Veolia was in similar talks with Air France-KLM, which was interested operating a high-speed connection between its Paris and Amsterdam hubs. However the airline pulled out in October.
Both Veolia and Trenitalia refused to comment on the record about the talks, however a source is quoted by Reuters saying: “Veolia is in discussions with Trenitalia but nothing is concluded.”
The news follows just the French market for international rail travel was opened to competition on December 14 following a European directive.
Trenitalia has emerged as the first company to apply for a licence the only alternative operator so far to have applied for a licence to compete against SNCF. The Italian state-owned group is also hoping to launch services this from Paris to Milan and Paris to Genoa.
However competitors have complained that although the French government has opened up international rail travel to competition, the conditions are unfavourable to competitors compared to SNCF.
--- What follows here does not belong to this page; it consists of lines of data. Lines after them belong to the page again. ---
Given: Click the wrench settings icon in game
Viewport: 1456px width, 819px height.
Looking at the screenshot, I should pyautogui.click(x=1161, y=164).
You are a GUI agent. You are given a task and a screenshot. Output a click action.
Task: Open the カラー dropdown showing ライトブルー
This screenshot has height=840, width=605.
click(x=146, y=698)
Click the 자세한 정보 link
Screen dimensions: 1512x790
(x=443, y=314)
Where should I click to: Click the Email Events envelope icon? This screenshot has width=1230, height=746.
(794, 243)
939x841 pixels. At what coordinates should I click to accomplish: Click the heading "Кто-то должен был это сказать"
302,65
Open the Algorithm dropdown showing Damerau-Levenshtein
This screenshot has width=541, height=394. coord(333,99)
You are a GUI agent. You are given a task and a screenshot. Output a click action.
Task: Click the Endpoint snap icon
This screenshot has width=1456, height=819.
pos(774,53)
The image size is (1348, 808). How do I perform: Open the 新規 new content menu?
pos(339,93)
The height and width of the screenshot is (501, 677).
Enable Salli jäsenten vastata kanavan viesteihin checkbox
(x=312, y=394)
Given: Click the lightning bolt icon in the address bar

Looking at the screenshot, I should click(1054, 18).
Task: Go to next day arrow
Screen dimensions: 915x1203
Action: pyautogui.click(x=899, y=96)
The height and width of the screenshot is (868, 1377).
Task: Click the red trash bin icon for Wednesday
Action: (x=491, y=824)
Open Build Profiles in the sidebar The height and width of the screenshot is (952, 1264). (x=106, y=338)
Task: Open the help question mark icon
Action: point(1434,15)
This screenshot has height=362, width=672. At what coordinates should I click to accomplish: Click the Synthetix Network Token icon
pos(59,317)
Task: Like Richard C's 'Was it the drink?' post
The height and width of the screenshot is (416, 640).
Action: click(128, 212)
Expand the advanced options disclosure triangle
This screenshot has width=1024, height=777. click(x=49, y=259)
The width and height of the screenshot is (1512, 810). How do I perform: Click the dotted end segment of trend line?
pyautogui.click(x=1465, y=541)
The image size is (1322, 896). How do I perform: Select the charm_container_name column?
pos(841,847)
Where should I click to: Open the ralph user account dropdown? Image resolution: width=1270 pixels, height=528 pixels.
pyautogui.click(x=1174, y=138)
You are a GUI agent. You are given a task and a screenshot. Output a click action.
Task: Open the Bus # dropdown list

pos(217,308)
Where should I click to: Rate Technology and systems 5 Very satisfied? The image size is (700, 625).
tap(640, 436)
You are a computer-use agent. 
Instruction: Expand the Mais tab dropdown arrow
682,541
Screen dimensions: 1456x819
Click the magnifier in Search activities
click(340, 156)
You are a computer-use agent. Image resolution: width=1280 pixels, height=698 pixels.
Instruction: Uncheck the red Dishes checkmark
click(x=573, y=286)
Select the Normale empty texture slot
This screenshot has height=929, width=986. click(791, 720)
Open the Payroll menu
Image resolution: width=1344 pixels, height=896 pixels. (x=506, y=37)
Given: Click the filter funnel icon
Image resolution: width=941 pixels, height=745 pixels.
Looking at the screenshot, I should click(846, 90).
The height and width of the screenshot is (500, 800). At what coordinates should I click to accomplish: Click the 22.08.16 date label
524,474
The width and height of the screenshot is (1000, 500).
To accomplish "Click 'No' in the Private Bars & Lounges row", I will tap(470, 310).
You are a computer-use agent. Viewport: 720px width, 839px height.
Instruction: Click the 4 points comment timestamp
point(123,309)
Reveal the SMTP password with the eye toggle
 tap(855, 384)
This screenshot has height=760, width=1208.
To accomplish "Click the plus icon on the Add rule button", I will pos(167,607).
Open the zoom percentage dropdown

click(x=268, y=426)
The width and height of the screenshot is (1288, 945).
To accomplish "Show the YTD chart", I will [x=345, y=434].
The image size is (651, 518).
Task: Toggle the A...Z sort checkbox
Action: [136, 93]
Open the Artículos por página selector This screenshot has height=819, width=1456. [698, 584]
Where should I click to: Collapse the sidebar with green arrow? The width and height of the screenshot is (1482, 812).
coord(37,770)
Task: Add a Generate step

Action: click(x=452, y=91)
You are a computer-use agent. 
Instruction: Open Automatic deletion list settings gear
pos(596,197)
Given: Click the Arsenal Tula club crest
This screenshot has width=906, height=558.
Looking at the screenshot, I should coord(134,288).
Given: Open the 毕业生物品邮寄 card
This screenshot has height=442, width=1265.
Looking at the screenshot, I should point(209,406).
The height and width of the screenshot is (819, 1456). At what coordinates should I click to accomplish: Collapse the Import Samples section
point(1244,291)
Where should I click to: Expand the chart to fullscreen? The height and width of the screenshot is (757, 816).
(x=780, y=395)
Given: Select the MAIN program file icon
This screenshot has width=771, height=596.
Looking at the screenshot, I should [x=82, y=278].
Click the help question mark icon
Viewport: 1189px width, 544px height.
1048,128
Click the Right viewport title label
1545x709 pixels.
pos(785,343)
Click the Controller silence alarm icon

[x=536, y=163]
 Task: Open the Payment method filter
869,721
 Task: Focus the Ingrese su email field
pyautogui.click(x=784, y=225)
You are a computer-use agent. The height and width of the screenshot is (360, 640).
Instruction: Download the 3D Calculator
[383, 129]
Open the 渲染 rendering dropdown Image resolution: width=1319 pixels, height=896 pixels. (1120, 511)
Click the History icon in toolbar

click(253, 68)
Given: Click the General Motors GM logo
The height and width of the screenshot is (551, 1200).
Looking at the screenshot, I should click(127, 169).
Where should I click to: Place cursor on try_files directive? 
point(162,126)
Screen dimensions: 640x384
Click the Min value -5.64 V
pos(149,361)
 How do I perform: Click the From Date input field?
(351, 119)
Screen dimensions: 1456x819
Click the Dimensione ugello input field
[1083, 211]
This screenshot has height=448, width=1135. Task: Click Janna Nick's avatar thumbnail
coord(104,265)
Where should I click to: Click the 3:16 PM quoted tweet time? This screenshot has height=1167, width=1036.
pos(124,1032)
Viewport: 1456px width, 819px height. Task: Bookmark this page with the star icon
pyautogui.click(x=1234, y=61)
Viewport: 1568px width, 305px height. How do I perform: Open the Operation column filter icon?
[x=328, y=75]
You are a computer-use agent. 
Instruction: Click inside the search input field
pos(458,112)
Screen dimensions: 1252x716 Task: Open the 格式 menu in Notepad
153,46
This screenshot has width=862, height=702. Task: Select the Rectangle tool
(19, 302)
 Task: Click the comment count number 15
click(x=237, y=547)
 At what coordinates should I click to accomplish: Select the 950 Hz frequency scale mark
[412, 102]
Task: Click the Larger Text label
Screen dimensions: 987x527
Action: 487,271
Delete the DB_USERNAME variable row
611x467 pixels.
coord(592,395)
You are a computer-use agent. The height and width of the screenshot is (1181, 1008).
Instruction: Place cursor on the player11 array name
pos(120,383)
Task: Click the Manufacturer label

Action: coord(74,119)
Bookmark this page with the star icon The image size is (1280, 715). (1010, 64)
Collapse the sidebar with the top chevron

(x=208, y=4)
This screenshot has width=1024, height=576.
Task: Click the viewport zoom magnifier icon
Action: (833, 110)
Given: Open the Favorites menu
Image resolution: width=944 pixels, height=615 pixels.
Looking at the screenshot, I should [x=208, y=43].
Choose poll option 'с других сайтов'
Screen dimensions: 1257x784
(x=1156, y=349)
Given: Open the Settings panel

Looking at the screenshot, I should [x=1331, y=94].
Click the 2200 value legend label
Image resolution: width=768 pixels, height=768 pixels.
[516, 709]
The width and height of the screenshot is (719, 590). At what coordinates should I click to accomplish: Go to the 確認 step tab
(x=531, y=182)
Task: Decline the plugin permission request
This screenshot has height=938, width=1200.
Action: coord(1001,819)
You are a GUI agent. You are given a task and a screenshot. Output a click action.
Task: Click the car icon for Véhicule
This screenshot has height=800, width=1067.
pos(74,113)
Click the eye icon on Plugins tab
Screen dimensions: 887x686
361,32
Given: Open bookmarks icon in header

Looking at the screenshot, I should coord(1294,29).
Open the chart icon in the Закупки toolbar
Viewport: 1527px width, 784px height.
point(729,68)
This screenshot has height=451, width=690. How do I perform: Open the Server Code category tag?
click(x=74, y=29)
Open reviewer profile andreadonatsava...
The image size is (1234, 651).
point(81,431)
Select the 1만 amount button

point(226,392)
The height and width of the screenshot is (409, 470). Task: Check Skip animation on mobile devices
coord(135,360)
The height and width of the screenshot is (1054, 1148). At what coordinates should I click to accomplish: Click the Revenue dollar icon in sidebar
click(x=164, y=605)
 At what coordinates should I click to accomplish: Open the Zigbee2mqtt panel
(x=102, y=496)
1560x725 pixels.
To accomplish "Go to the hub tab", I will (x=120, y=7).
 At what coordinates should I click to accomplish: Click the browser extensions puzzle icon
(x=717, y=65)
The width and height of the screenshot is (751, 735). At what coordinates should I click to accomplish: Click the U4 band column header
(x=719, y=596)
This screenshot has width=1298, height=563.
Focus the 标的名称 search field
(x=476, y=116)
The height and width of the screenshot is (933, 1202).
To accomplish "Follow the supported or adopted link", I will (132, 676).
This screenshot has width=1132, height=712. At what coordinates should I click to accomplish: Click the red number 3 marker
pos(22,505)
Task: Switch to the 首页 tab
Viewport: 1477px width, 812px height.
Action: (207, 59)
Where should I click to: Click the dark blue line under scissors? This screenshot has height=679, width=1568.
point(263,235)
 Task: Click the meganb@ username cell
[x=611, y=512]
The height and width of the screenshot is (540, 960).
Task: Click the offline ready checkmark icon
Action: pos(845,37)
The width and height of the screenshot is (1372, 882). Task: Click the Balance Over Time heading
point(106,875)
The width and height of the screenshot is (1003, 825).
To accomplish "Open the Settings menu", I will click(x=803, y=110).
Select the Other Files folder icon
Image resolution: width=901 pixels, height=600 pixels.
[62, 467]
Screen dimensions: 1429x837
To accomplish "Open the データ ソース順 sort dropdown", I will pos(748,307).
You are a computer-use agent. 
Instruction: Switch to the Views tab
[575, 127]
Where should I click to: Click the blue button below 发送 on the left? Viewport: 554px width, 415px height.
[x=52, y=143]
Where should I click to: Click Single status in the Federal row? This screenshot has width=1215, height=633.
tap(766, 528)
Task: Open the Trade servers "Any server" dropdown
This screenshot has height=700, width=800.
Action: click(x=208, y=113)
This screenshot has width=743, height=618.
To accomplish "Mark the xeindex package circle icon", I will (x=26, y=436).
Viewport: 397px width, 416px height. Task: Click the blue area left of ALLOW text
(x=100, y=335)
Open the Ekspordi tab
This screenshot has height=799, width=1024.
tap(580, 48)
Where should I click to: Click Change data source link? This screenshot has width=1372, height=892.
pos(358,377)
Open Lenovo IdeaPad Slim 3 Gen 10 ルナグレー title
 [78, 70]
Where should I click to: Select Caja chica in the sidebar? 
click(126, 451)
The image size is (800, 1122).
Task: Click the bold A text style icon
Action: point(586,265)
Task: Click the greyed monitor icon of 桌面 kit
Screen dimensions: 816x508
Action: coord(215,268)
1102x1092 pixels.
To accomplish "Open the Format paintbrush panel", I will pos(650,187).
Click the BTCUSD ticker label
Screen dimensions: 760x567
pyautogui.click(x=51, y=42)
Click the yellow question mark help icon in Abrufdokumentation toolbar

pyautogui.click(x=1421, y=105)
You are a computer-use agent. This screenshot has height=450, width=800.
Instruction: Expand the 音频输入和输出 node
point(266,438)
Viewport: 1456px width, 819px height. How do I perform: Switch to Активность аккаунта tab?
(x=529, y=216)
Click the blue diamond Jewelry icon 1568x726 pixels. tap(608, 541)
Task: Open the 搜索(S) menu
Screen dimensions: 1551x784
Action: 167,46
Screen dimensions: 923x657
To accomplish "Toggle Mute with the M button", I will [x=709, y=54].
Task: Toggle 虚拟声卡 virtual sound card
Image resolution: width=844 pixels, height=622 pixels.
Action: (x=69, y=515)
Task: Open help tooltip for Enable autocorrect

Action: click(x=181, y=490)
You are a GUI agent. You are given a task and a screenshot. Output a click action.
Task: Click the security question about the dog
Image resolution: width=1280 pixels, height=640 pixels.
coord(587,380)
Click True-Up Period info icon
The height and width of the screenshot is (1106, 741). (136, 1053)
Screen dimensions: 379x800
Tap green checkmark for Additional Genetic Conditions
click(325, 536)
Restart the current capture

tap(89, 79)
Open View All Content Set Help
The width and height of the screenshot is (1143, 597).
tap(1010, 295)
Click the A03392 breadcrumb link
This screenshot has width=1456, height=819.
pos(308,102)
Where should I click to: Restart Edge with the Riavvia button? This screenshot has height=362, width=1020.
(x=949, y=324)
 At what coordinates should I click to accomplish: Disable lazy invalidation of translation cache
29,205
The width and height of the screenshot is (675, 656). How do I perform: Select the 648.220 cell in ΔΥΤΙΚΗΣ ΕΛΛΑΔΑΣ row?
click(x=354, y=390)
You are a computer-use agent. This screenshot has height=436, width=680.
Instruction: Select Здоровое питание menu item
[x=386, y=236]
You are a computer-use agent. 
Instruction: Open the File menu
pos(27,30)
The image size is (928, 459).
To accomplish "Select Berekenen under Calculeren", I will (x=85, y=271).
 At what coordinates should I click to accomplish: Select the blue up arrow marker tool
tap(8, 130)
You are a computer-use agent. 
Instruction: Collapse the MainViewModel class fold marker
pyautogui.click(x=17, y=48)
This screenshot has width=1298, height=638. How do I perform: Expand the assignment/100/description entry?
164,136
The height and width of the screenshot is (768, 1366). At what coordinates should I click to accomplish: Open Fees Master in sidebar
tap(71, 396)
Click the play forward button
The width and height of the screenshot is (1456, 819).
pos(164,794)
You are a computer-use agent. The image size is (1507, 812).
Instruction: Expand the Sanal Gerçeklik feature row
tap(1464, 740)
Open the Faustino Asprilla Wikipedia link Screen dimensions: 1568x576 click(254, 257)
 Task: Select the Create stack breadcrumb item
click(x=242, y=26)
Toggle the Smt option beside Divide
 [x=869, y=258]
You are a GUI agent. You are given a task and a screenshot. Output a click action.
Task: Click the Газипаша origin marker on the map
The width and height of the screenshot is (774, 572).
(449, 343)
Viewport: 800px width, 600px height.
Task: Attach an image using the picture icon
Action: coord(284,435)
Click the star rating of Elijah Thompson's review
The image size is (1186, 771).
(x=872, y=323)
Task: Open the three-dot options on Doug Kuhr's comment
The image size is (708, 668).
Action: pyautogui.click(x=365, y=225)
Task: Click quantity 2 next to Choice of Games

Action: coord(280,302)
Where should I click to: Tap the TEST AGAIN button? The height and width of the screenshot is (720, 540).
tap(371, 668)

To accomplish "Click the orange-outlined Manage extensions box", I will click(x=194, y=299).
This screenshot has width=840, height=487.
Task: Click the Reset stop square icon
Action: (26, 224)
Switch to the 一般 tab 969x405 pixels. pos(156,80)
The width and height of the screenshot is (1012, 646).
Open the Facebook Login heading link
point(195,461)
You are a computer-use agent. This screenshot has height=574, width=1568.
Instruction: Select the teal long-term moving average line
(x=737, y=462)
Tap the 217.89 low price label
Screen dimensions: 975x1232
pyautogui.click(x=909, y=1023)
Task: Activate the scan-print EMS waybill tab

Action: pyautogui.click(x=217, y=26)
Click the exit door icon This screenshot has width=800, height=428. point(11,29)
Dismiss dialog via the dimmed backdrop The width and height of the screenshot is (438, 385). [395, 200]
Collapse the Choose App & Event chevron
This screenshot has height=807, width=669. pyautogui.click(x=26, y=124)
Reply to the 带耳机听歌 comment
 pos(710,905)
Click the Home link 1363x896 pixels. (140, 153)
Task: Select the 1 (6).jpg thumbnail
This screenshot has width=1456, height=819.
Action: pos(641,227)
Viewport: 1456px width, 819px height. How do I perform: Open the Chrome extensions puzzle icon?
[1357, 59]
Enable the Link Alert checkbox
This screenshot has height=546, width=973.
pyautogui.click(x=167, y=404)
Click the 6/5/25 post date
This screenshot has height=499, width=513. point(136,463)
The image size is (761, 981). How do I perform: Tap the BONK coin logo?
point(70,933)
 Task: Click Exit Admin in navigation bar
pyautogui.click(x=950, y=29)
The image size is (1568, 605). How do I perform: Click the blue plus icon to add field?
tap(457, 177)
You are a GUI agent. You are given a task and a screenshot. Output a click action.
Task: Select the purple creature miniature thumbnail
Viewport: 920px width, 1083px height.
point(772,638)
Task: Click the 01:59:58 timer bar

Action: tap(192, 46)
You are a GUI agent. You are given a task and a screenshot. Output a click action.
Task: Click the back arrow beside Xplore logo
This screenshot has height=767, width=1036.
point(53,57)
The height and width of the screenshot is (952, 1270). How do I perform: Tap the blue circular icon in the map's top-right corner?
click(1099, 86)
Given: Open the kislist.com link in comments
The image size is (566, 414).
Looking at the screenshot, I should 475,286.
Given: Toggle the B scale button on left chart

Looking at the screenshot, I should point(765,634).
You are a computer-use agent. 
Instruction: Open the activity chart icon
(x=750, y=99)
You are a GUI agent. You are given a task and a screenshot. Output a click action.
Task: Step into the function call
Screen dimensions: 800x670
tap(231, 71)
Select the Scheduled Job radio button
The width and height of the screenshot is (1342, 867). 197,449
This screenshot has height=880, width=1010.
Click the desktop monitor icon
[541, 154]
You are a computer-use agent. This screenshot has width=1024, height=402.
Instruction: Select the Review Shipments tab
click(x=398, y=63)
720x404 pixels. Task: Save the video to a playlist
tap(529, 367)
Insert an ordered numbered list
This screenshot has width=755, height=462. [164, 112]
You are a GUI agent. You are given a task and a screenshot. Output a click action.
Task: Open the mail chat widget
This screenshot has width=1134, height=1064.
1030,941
The French Rail Association, a lobby for SNCF’s potential competitors, has argued that the rules make it difficult for alternative suppliers to invest the significant capital needed to enter the market.
This week operator Eurotunnel challenged Eurostar’s strategy of reducing capacity to boost per-seat prices and said it could open the tunnel to others.
In an interview with Reuters, Eurotunnel Chief Executive Jacques Gounon said it could help other train operators interested in developing new services under the Channel if Eurostar continued its strategy of capacity reduction in a bid to hike average ticket prices.